START RECORD SET

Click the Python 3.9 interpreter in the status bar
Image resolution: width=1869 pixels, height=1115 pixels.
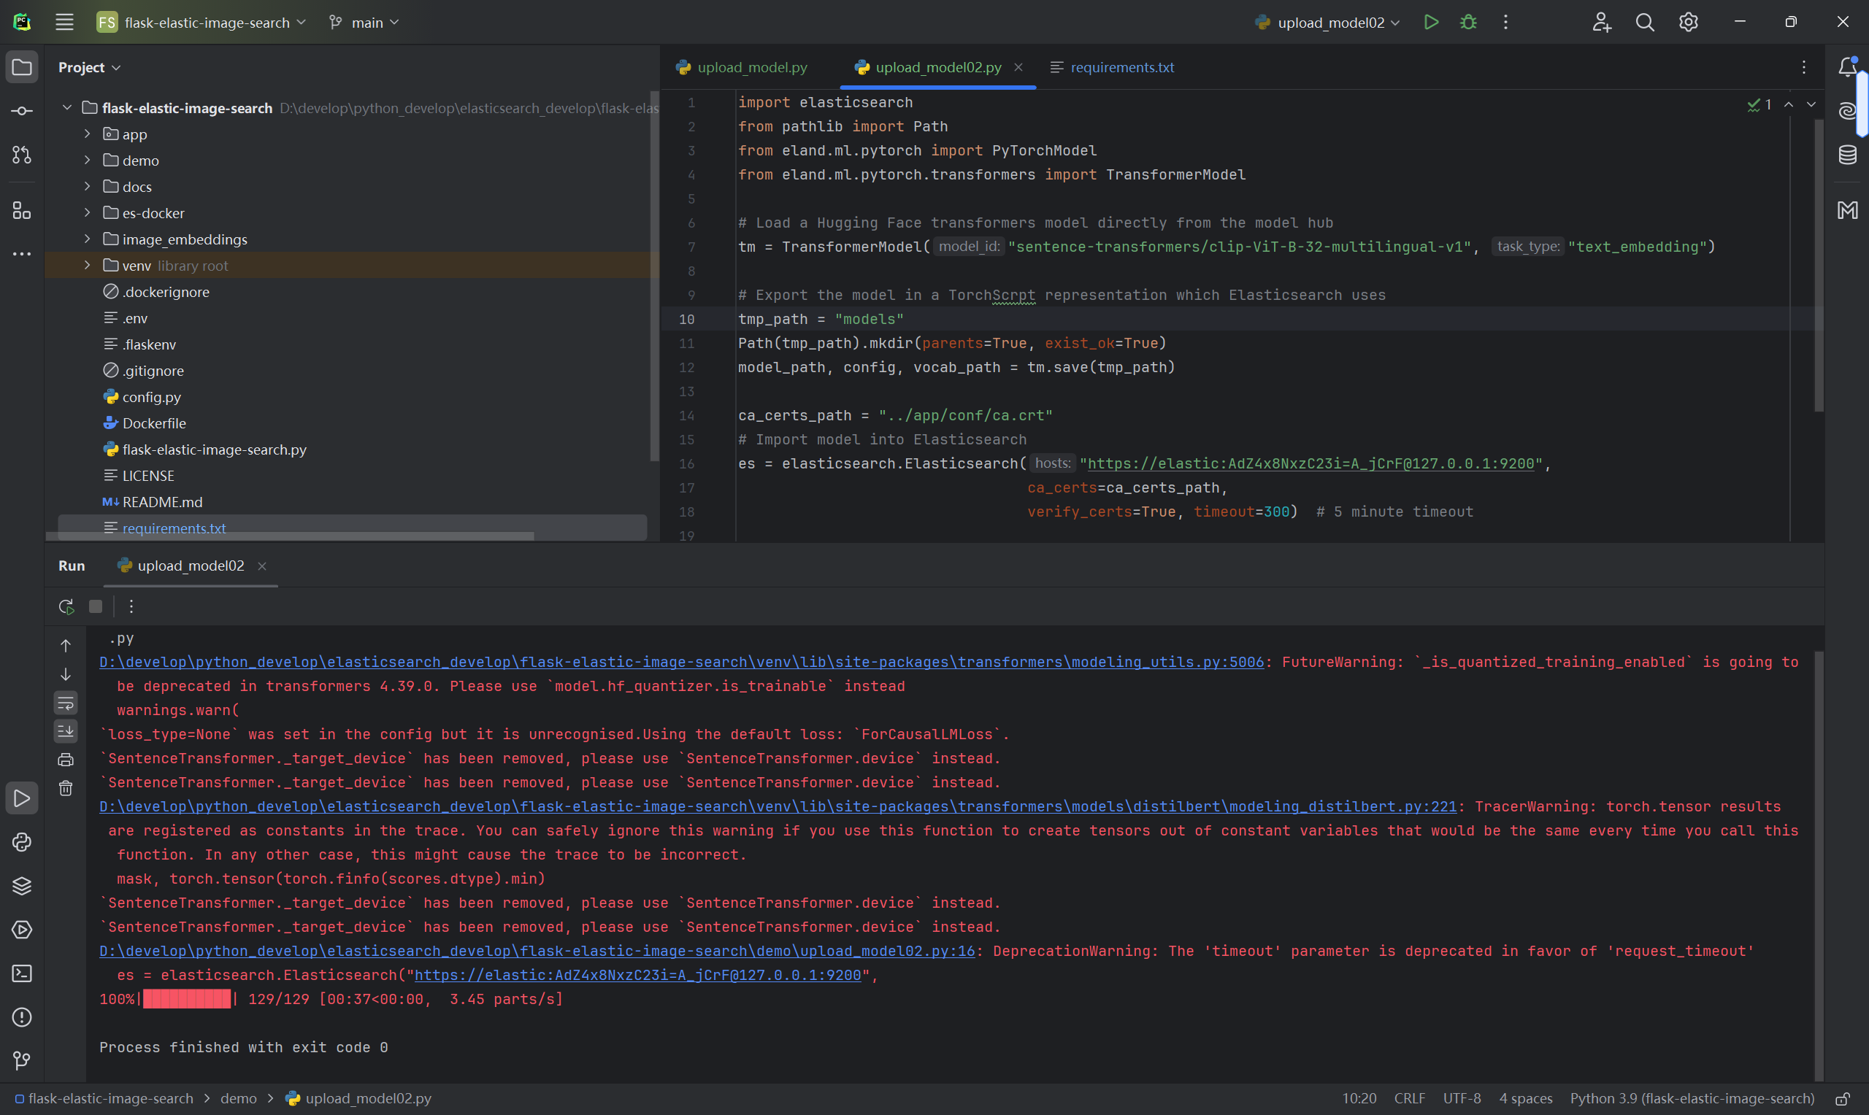[x=1692, y=1098]
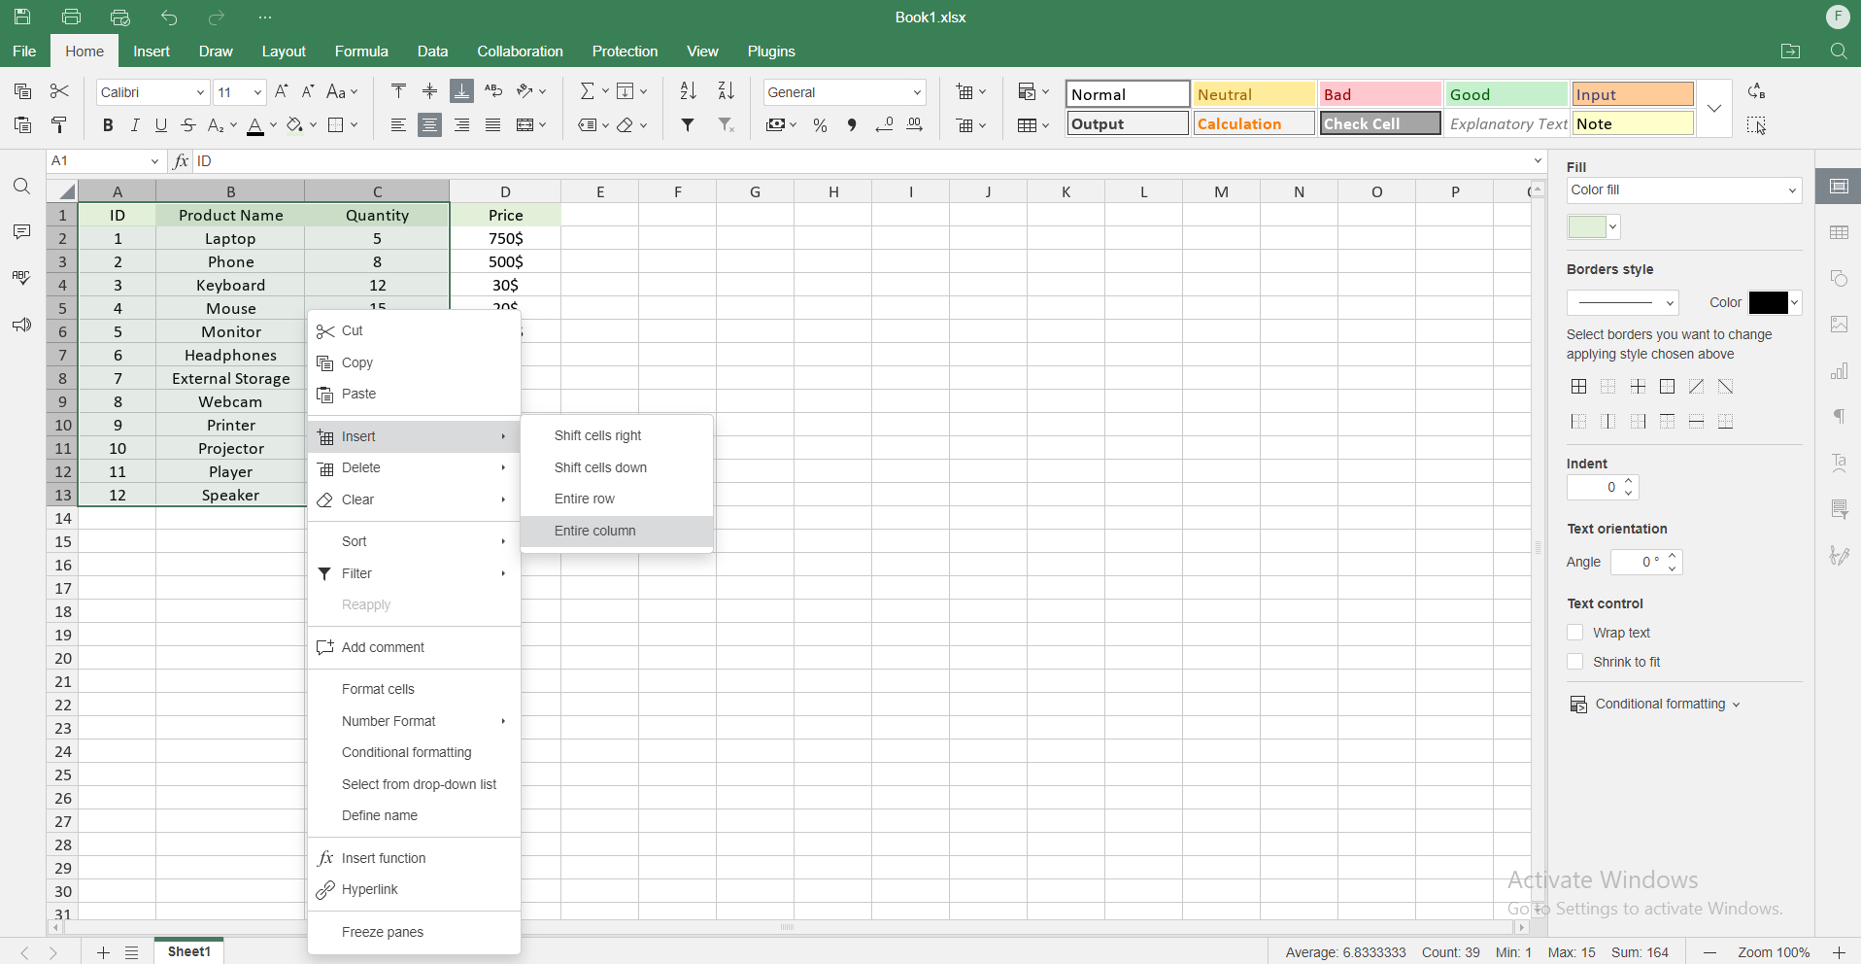Select the AutoSum Σ icon
1861x964 pixels.
(588, 91)
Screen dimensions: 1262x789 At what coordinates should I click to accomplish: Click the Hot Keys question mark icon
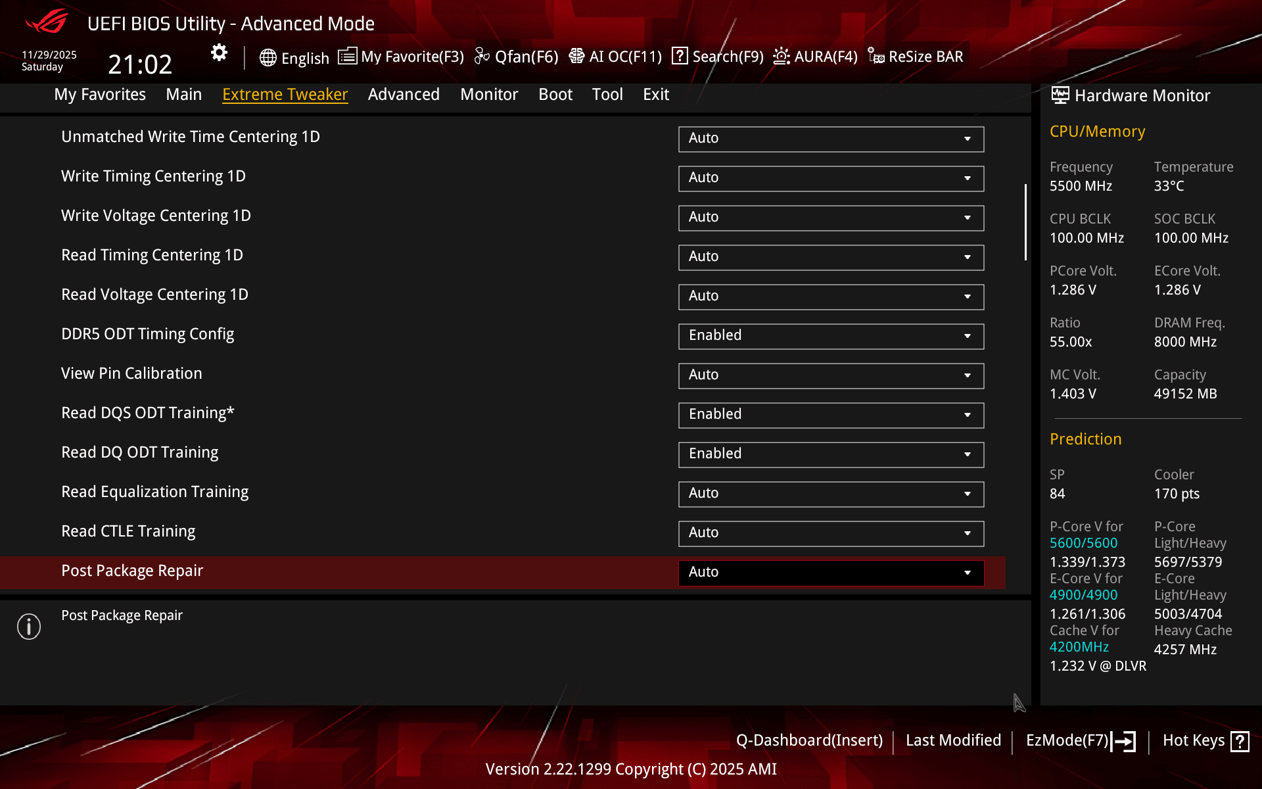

END RECORD SET

▸ EXERCISE BRIEF
Lines of the material that contain the word "Click" are to be gathered.

▸ THE COMPLETED TASK
Click the Python 3.9 interpreter in the status bar
Screen dimensions: 1262x789 At what coordinates should I click to accomplish: Click the Hot Keys question mark icon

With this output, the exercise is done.